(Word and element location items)
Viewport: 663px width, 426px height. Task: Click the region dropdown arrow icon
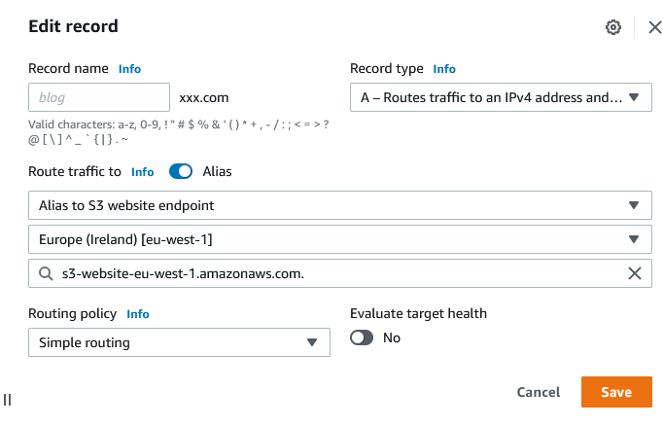pyautogui.click(x=634, y=239)
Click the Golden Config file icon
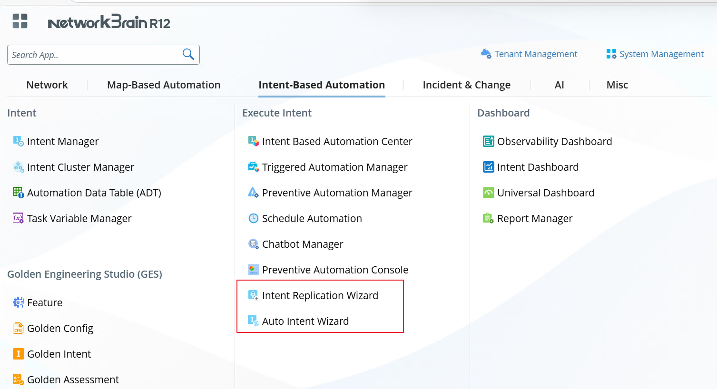The width and height of the screenshot is (717, 389). [x=18, y=328]
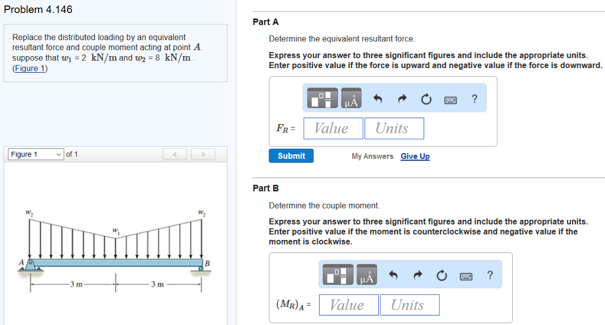Submit the Part A answer

point(291,156)
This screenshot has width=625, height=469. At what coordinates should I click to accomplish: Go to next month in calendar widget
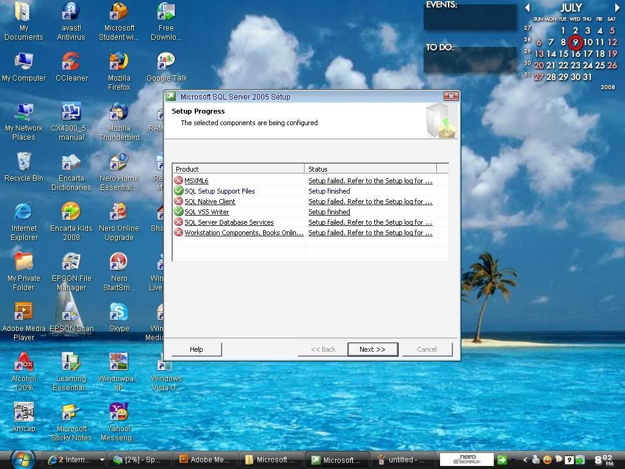point(616,8)
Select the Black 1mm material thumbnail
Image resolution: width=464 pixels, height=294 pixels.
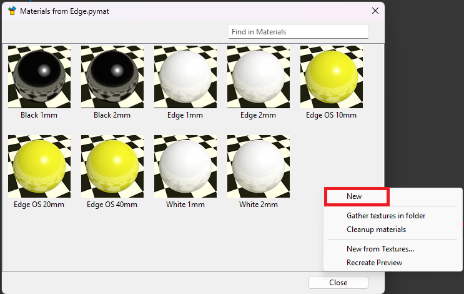(x=39, y=78)
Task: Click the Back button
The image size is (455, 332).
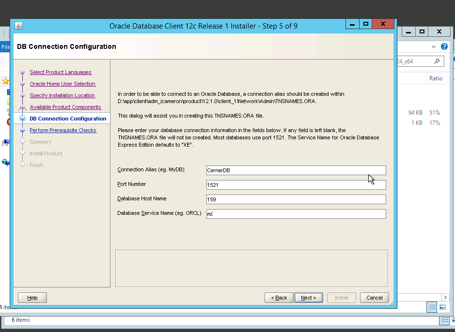Action: pos(279,298)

- **Exercise**: Print every item above exactly as it stands, leaving out the pictures.

- **Solution**:
Viewport: 663px width, 426px height. Task: Click the region dropdown arrow icon
pyautogui.click(x=634, y=239)
Click the Golden Config file icon
The width and height of the screenshot is (717, 389). [x=18, y=328]
Submit the Part A answer

point(291,156)
This screenshot has width=625, height=469. At what coordinates should I click to accomplish: Go to next month in calendar widget
point(616,8)
Select the Black 1mm material thumbnail
Image resolution: width=464 pixels, height=294 pixels.
(x=39, y=78)
Task: Click the Back button
The image size is (455, 332).
Action: pos(279,298)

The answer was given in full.